* _Task data_:

• • •

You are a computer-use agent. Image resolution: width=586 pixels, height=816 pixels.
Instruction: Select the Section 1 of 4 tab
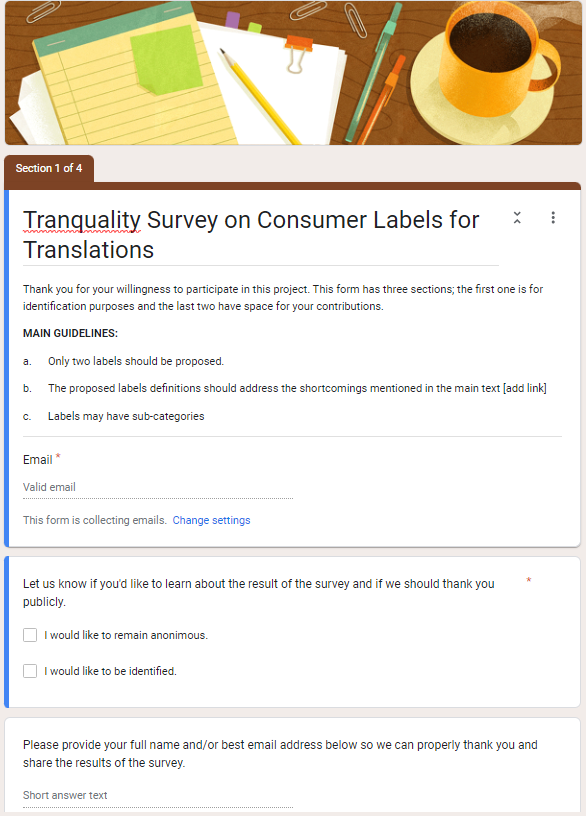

• • •

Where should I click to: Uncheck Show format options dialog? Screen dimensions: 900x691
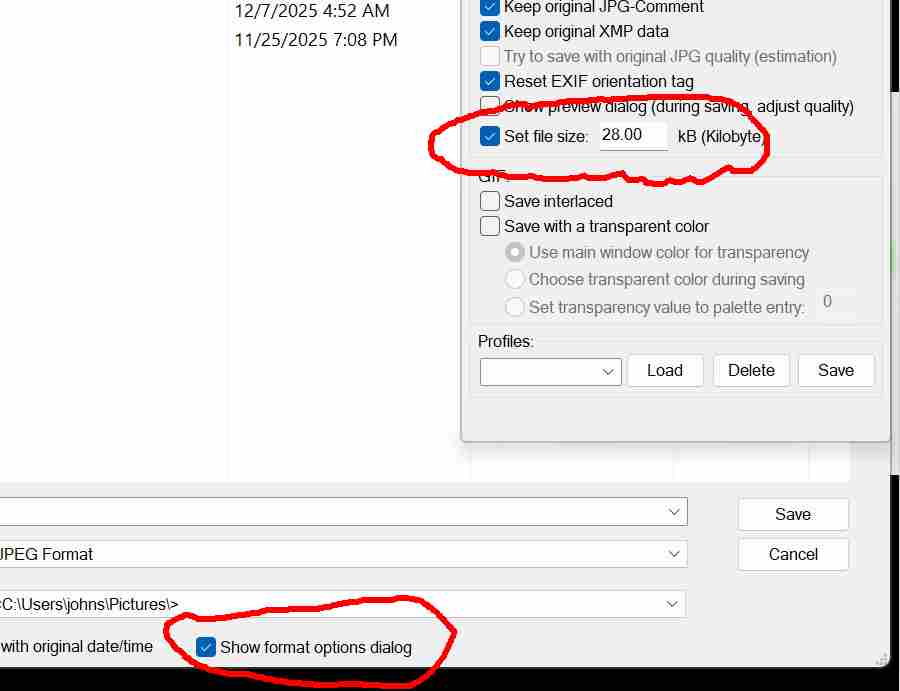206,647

• • •

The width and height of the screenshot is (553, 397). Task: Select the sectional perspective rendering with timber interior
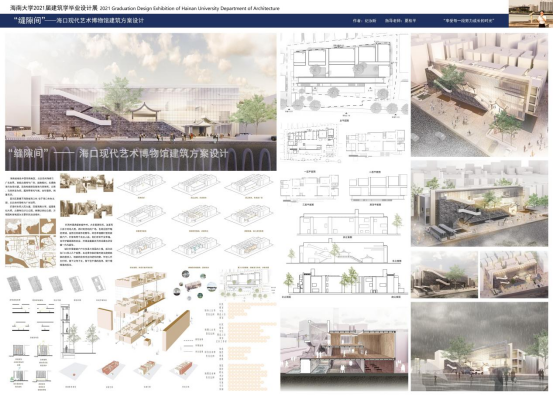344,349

• • •

* _Directions_:
All that is wanted is an exact copy of the lines above from the one with "You are a computer-use" through the one with "Instruction: Select the Section 1 of 4 tab", with both ends included.

* _Solution below_:
You are a computer-use agent. Image resolution: width=586 pixels, height=816 pixels.
Instruction: Select the Section 1 of 4 tab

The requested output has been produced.